What Are the Clinical Applications of QSM?
Magnetic susceptibility is influenced by a wide range of physiologically significant molecules. The state and concentration of these molecules may change in diseased tissues. Therefore, QSM is being evaluated in a growing number of clinical applications. The most readily translatable applications include, among others, (1) the separation of diamagnetic calcium from paramagnetic iron, (2) the quantification of iron deposition and blood byproducts, and (3) the quantification of myelination in the white matter.

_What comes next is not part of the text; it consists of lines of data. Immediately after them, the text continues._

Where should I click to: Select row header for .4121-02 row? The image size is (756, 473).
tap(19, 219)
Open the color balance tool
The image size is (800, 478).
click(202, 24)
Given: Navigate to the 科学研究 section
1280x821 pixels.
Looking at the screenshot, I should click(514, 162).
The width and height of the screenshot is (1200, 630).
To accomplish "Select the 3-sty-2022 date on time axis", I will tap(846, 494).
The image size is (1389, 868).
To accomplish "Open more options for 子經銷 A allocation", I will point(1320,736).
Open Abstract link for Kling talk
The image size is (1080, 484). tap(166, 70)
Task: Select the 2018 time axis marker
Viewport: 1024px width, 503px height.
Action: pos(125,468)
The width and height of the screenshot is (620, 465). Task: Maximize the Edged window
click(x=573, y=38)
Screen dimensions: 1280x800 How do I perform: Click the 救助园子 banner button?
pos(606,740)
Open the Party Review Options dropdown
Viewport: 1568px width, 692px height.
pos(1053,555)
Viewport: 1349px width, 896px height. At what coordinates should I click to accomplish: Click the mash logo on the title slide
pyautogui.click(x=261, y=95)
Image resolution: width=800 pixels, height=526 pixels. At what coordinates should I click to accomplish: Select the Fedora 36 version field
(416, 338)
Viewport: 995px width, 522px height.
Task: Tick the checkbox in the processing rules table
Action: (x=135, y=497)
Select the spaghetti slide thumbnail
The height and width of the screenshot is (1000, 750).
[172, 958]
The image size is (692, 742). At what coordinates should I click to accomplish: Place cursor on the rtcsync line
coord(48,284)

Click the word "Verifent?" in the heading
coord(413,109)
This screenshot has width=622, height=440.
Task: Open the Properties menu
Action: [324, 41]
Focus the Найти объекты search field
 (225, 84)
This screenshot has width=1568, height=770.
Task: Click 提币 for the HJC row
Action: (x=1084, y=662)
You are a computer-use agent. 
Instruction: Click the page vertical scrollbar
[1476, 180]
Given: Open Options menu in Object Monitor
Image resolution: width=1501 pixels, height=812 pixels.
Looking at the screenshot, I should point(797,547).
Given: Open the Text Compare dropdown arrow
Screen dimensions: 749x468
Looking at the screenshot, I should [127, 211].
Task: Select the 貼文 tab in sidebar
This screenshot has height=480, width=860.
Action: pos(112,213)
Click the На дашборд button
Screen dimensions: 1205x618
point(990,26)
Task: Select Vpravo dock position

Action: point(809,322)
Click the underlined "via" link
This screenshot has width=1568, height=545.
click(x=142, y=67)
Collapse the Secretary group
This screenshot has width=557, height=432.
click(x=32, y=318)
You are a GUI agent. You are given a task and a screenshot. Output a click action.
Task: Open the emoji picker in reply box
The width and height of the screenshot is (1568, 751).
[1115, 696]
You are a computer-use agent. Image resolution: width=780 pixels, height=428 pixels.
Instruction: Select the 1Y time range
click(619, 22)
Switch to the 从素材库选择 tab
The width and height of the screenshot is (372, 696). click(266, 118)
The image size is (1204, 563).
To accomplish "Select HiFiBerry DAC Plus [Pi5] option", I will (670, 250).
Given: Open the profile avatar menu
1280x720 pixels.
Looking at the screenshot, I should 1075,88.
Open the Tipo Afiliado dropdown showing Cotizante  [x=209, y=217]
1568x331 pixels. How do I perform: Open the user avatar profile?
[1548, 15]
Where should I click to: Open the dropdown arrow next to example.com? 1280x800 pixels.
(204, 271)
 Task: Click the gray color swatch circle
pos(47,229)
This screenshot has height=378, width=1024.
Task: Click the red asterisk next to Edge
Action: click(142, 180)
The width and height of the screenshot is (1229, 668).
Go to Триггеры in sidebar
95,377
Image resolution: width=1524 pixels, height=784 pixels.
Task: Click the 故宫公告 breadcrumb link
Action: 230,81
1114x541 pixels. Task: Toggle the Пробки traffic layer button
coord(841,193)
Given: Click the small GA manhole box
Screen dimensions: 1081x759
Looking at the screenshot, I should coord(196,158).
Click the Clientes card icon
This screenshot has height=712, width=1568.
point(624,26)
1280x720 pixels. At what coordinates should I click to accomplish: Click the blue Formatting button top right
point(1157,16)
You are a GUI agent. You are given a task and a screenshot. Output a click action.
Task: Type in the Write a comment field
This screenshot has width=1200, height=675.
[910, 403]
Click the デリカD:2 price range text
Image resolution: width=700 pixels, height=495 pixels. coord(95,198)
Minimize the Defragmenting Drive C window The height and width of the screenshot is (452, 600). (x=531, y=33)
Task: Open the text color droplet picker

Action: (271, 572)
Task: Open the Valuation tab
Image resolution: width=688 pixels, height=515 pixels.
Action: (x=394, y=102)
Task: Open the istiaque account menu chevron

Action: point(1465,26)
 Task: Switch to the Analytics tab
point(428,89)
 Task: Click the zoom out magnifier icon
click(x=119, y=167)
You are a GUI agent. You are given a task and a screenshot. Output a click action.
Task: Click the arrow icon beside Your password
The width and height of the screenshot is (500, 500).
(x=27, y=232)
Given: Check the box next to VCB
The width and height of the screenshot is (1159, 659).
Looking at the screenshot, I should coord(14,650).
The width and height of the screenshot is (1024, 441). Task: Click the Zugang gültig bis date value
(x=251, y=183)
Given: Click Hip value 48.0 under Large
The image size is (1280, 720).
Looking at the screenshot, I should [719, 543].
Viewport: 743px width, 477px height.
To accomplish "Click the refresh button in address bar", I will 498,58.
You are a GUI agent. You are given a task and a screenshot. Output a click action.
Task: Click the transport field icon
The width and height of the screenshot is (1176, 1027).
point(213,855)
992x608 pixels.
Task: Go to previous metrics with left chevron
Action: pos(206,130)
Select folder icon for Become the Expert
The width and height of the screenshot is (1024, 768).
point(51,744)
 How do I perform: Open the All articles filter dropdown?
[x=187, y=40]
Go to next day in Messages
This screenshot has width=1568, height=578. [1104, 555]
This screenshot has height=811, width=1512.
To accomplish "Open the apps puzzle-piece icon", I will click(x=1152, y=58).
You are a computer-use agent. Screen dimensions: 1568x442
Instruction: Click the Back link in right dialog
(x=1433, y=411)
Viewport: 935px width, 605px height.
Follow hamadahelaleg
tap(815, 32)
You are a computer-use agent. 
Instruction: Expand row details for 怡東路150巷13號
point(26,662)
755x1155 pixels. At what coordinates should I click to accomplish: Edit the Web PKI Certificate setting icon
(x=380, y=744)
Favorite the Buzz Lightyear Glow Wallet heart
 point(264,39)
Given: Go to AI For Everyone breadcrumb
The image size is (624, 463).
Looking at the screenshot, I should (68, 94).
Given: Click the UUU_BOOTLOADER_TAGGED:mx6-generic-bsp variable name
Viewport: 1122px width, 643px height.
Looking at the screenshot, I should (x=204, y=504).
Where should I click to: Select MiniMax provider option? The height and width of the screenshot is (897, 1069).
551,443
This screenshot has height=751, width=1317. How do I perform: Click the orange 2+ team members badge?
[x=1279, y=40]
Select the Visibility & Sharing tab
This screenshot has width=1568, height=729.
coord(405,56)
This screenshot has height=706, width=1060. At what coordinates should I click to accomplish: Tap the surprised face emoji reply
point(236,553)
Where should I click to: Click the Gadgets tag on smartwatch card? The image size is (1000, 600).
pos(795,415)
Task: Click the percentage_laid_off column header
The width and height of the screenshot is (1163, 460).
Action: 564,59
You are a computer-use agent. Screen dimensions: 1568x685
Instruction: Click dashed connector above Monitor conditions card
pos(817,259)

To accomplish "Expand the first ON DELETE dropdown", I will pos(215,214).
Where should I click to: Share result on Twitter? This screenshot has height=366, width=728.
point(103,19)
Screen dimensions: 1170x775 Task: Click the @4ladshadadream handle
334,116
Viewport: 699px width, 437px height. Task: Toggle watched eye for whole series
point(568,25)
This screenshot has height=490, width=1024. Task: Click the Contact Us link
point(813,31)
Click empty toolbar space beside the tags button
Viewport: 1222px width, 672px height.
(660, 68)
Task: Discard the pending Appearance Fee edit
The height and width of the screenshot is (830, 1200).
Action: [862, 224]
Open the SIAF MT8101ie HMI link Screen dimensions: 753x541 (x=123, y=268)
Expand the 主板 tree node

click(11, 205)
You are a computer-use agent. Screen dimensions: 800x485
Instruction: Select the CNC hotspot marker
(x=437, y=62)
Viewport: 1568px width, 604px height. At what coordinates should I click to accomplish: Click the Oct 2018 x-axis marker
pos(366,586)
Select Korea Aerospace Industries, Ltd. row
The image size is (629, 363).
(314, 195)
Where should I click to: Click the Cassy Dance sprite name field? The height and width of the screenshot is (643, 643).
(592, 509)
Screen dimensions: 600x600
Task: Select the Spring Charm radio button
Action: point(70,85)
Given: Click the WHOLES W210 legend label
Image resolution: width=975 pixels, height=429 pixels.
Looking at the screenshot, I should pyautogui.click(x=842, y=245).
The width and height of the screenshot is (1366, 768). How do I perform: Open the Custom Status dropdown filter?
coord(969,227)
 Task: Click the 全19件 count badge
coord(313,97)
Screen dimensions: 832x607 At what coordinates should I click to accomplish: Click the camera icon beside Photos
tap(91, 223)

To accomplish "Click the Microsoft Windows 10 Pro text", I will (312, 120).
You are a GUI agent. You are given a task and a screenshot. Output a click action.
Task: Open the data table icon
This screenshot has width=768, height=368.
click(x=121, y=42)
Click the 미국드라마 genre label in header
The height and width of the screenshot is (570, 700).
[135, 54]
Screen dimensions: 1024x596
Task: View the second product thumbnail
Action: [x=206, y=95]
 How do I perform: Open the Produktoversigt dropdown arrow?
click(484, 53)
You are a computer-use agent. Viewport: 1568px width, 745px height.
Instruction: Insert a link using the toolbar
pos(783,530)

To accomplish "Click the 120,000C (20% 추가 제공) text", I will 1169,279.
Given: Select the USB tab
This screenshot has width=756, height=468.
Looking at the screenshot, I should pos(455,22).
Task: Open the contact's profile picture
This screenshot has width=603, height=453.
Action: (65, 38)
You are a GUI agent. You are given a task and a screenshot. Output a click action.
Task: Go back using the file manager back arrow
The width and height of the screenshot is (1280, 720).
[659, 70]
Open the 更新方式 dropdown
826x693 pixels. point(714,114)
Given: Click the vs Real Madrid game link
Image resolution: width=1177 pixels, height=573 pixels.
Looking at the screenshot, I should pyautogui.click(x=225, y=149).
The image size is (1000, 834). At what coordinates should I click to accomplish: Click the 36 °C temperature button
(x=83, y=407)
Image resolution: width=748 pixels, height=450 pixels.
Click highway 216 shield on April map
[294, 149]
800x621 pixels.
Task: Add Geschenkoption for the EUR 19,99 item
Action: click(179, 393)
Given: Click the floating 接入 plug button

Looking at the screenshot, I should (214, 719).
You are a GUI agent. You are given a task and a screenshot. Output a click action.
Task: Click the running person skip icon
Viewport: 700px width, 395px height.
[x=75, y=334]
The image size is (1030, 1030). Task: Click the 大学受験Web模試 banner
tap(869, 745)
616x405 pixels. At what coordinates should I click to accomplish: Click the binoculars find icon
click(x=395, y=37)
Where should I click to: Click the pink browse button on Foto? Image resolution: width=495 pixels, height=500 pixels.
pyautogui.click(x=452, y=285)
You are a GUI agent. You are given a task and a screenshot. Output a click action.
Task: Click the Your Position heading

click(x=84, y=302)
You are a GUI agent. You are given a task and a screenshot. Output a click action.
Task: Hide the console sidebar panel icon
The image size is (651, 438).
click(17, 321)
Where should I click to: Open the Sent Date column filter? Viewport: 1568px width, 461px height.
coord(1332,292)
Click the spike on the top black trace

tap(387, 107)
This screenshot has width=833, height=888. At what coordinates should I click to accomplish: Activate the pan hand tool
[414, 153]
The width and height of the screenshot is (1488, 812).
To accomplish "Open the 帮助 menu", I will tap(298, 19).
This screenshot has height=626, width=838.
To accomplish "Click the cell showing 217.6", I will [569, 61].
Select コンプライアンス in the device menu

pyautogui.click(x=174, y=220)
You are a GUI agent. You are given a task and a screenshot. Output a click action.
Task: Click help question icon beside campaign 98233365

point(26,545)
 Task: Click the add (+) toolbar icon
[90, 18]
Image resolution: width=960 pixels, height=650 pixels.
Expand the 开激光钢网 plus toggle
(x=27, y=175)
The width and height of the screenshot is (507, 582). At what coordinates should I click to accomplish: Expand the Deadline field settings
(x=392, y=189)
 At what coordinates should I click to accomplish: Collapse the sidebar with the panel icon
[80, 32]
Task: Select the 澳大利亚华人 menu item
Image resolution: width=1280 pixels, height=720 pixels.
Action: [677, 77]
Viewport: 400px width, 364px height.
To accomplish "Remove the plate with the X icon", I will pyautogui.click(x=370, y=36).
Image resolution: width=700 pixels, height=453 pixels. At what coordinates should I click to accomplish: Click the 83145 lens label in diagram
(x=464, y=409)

GRE is more sensitive than computed tomography for detecting intracerebral hemorrhage (55, 56). However, T2*-weighted hypointensity in GRE suffers from blooming artifacts that are highly dependent on imaging parameters. Conversely, QSM based on GRE phase data has become sufficiently accurate for measuring the strong susceptibilities of biomaterials, including deoxyhemoglobin in the veins and blood degradation products. QSM can accurately measure the hemorrhage volumes by removing blooming artifacts inherent in traditional T2*-weighted imaging (57).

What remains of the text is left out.